Gabon: que cache l’accord entre l’État et Securiport, la société américaine qui sème la polémique dans les aéroports africains ?

Le Gabon gagnerait à communiquer sur les spécifications techniques et le cadre juridique de l’accord signé avec Securiport, au risque de subir les mêmes désagréments que cette boîte a occasionnés sous d’autres cieux.© Dépêches 241

Libreville, le 4 septembre 2026-(Dépêches 241). Le nom revient à chaque contentieux aéroportuaire du continent depuis un an. Securiport LLC, société basée en Virginie, spécialisée dans le contrôle biométrique de l’immigration et la sécurité de l’aviation civile, opère déjà en Côte d’Ivoire, en Sierra Leone, au Sénégal et en Gambie, où la redevance facturée aux passagers oscille entre 20 et 25 dollars. Au Gabon, la convention signée le 21 mai 2026 avec le ministère des Transports fixe le tarif à 30 dollars par passager, le plus élevé du groupe.

Le précédent le plus instructif vient de la RDC. En novembre 2025, des extraits d’un contrat entre Kinshasa et Securiport fuitent sur les réseaux sociaux. L’article 38 y prévoit une redevance de 30 dollars reversée à 85% à l’entreprise américaine pour amortir son investissement, et à 15% seulement à l’État congolais. La polémique éclate dans un pays où la population réclamait déjà la suppression du GoPass, une autre taxe aérienne jugée excessive. Le gouvernement congolais avait dû publier un communiqué pour tenter de clarifier un accord resté jusque-là confidentiel.

En Sierra Leone, le rapport de force a tourné en défaveur de Securiport.
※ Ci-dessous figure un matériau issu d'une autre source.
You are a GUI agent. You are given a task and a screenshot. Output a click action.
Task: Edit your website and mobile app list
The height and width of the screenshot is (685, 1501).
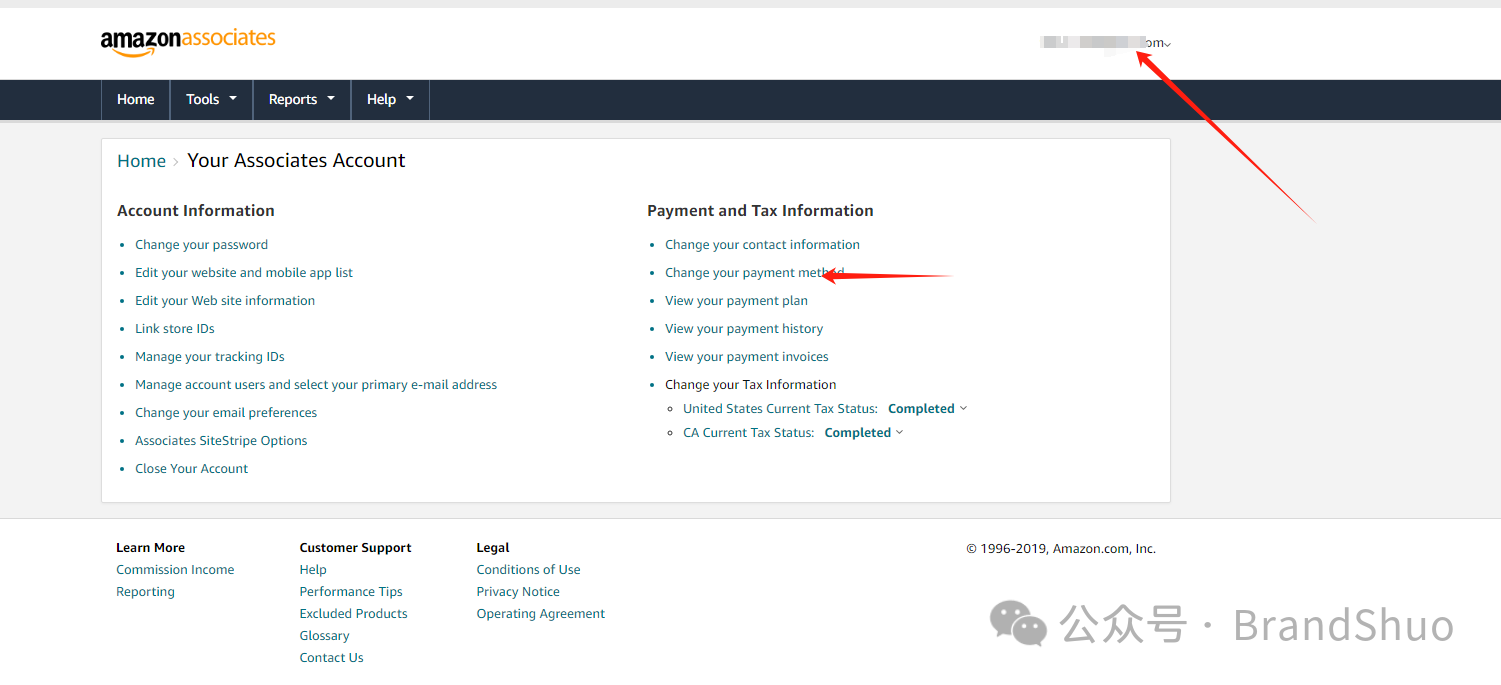coord(243,273)
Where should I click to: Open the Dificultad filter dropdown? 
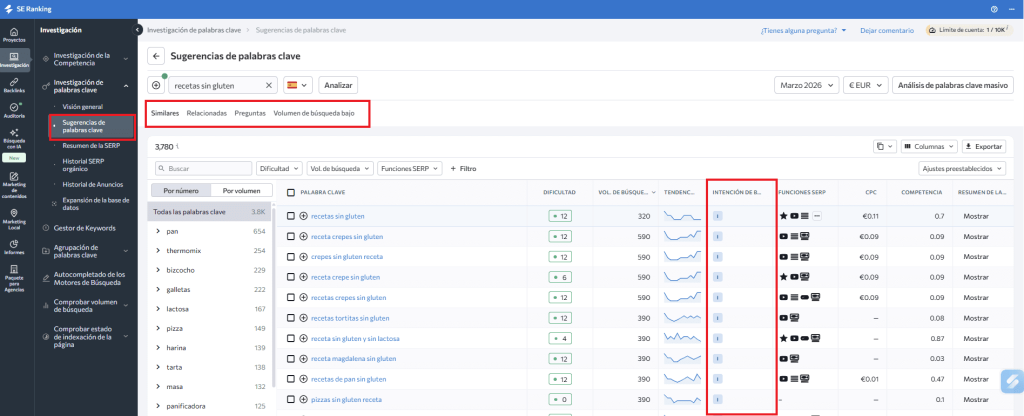278,169
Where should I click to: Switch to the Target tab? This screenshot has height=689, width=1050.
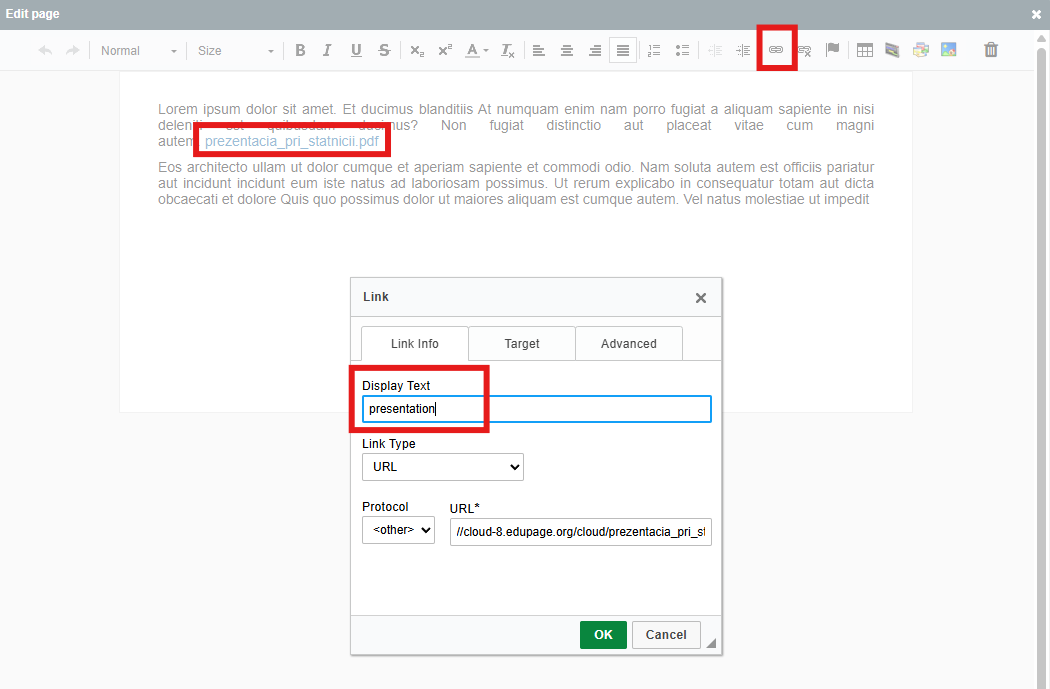(522, 344)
Le 6 juillet 2026, le ministère de l’Intérieur a suspendu la redevance de 25 dollars appliquée depuis des années à l’aéroport de Freetown, dans l’attente d’un audit spécial mené par les autorités de contrôle du pays. Les voyageurs dénonçaient de longue date un prélèvement perçu séparément du billet d’avion, sans justification publique de son usage.

Le schéma se répète avec une régularité frappante : un contrat signé sans appel d’offres clairement documenté, un tarif intégré discrètement au prix du billet, puis une contestation publique une fois les termes connus. Aucun des pays cités n’a rendu intégralement public le contenu de son accord avec Securiport. Le Gabon, en refusant pour l’heure de communiquer les spécifications techniques et le cadre juridique du dispositif, s’expose au même scénario que la RDC et la Sierra Leone.

L’IATA elle-même a tranché le débat sur le fond, au-delà du seul cas gabonais. Dans un communiqué du 4 août 2026 coécrit avec l’AFRAA et l’AASA, l’organisation rappelle que le financement des dispositifs de sécurité frontalière relève de la responsabilité des États, et non des passagers ni des compagnies aériennes. Une doctrine qui, si elle était appliquée, rendrait caduc l’essentiel du modèle économique proposé par Securiport sur le continent.